What is needed: The records below are to be duplicated character for character.

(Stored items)
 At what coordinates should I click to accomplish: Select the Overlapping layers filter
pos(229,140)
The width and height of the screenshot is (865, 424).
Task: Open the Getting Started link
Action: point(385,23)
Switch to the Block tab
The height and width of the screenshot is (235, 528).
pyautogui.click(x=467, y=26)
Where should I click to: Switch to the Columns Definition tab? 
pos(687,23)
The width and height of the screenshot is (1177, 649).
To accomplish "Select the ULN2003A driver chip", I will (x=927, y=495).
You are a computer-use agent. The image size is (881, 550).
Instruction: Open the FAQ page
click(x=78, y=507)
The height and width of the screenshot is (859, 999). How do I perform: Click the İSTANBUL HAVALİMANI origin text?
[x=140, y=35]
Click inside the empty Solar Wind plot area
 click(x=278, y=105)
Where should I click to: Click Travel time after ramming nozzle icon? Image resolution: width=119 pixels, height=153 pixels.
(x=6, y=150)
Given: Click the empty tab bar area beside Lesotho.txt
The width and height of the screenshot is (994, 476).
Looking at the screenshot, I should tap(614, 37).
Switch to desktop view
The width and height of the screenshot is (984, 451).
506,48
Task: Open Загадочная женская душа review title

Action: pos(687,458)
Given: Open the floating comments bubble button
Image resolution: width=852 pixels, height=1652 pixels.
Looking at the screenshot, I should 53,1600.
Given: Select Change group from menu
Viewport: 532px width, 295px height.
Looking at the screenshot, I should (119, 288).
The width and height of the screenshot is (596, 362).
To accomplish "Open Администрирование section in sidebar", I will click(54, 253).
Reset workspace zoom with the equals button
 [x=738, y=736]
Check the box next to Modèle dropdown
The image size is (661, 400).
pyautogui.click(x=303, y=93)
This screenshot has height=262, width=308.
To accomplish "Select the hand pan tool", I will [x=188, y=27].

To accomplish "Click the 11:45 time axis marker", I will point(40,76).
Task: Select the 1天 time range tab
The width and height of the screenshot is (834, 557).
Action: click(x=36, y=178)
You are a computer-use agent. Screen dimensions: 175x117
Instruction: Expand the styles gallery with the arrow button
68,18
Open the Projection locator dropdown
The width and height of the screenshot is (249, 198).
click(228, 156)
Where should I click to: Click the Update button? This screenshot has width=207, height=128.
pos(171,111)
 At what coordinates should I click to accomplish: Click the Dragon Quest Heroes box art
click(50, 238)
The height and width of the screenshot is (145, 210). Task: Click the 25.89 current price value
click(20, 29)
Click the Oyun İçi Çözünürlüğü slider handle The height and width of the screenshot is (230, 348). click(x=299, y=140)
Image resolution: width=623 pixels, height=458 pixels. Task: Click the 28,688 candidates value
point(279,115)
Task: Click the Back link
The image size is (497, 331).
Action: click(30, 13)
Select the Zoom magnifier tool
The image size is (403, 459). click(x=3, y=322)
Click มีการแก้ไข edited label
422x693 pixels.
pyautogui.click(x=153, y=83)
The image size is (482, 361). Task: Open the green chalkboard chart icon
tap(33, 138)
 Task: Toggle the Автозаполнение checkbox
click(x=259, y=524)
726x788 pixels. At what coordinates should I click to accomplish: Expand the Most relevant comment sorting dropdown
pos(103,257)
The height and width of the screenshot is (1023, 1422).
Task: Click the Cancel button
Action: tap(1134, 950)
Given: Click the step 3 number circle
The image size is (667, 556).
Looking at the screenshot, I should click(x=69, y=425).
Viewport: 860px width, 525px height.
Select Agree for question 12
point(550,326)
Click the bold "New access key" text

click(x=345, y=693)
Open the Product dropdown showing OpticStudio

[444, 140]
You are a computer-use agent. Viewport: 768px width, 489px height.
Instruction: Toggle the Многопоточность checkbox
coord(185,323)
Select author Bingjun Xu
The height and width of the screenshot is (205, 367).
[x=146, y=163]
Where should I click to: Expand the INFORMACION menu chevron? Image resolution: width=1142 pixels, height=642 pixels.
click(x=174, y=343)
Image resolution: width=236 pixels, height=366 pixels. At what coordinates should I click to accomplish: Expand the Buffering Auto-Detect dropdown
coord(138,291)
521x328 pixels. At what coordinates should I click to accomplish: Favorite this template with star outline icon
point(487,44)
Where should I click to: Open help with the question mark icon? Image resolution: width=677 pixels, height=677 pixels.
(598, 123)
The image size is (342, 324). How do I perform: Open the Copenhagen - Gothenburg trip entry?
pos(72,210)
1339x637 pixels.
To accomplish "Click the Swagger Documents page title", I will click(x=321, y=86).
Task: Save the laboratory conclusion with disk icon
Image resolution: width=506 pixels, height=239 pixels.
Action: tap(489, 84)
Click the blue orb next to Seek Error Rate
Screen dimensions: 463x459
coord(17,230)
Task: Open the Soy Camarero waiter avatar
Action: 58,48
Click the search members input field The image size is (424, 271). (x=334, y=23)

Exercise output:
 At what coordinates should I click to accomplish: Select the Overlapping layers filter
pos(229,140)
The width and height of the screenshot is (865, 424).
Task: Open the Getting Started link
Action: point(385,23)
Switch to the Block tab
The height and width of the screenshot is (235, 528).
pyautogui.click(x=467, y=26)
Where should I click to: Switch to the Columns Definition tab? 
pos(687,23)
The width and height of the screenshot is (1177, 649).
To accomplish "Select the ULN2003A driver chip", I will (x=927, y=495).
You are a computer-use agent. The image size is (881, 550).
Instruction: Open the FAQ page
click(x=78, y=507)
The height and width of the screenshot is (859, 999). How do I perform: Click the İSTANBUL HAVALİMANI origin text?
[x=140, y=35]
Click inside the empty Solar Wind plot area
 click(x=278, y=105)
Where should I click to: Click Travel time after ramming nozzle icon? Image resolution: width=119 pixels, height=153 pixels.
(x=6, y=150)
Given: Click the empty tab bar area beside Lesotho.txt
The width and height of the screenshot is (994, 476).
Looking at the screenshot, I should tap(614, 37).
Switch to desktop view
The width and height of the screenshot is (984, 451).
506,48
Task: Open Загадочная женская душа review title

Action: pos(687,458)
Given: Open the floating comments bubble button
Image resolution: width=852 pixels, height=1652 pixels.
Looking at the screenshot, I should 53,1600.
Given: Select Change group from menu
Viewport: 532px width, 295px height.
Looking at the screenshot, I should (119, 288).
The width and height of the screenshot is (596, 362).
To accomplish "Open Администрирование section in sidebar", I will click(54, 253).
Reset workspace zoom with the equals button
 [x=738, y=736]
Check the box next to Modèle dropdown
The image size is (661, 400).
pyautogui.click(x=303, y=93)
This screenshot has height=262, width=308.
To accomplish "Select the hand pan tool", I will [x=188, y=27].

To accomplish "Click the 11:45 time axis marker", I will point(40,76).
Task: Select the 1天 time range tab
The width and height of the screenshot is (834, 557).
Action: click(x=36, y=178)
You are a computer-use agent. Screen dimensions: 175x117
Instruction: Expand the styles gallery with the arrow button
68,18
Open the Projection locator dropdown
The width and height of the screenshot is (249, 198).
click(228, 156)
Where should I click to: Click the Update button? This screenshot has width=207, height=128.
pos(171,111)
 At what coordinates should I click to accomplish: Click the Dragon Quest Heroes box art
click(50, 238)
The height and width of the screenshot is (145, 210). Task: Click the 25.89 current price value
click(20, 29)
Click the Oyun İçi Çözünürlüğü slider handle The height and width of the screenshot is (230, 348). click(x=299, y=140)
Image resolution: width=623 pixels, height=458 pixels. Task: Click the 28,688 candidates value
point(279,115)
Task: Click the Back link
The image size is (497, 331).
Action: click(30, 13)
Select the Zoom magnifier tool
The image size is (403, 459). click(x=3, y=322)
Click มีการแก้ไข edited label
422x693 pixels.
pyautogui.click(x=153, y=83)
The image size is (482, 361). Task: Open the green chalkboard chart icon
tap(33, 138)
 Task: Toggle the Автозаполнение checkbox
click(x=259, y=524)
726x788 pixels. At what coordinates should I click to accomplish: Expand the Most relevant comment sorting dropdown
pos(103,257)
The height and width of the screenshot is (1023, 1422).
Task: Click the Cancel button
Action: tap(1134, 950)
Given: Click the step 3 number circle
The image size is (667, 556).
Looking at the screenshot, I should click(x=69, y=425).
Viewport: 860px width, 525px height.
Select Agree for question 12
point(550,326)
Click the bold "New access key" text

click(x=345, y=693)
Open the Product dropdown showing OpticStudio

[444, 140]
You are a computer-use agent. Viewport: 768px width, 489px height.
Instruction: Toggle the Многопоточность checkbox
coord(185,323)
Select author Bingjun Xu
The height and width of the screenshot is (205, 367).
[x=146, y=163]
Where should I click to: Expand the INFORMACION menu chevron? Image resolution: width=1142 pixels, height=642 pixels.
click(x=174, y=343)
Image resolution: width=236 pixels, height=366 pixels. At what coordinates should I click to accomplish: Expand the Buffering Auto-Detect dropdown
coord(138,291)
521x328 pixels. At what coordinates should I click to accomplish: Favorite this template with star outline icon
point(487,44)
Where should I click to: Open help with the question mark icon? Image resolution: width=677 pixels, height=677 pixels.
(598, 123)
The image size is (342, 324). How do I perform: Open the Copenhagen - Gothenburg trip entry?
pos(72,210)
1339x637 pixels.
To accomplish "Click the Swagger Documents page title", I will click(x=321, y=86).
Task: Save the laboratory conclusion with disk icon
Image resolution: width=506 pixels, height=239 pixels.
Action: tap(489, 84)
Click the blue orb next to Seek Error Rate
Screen dimensions: 463x459
coord(17,230)
Task: Open the Soy Camarero waiter avatar
Action: 58,48
Click the search members input field The image size is (424, 271). (x=334, y=23)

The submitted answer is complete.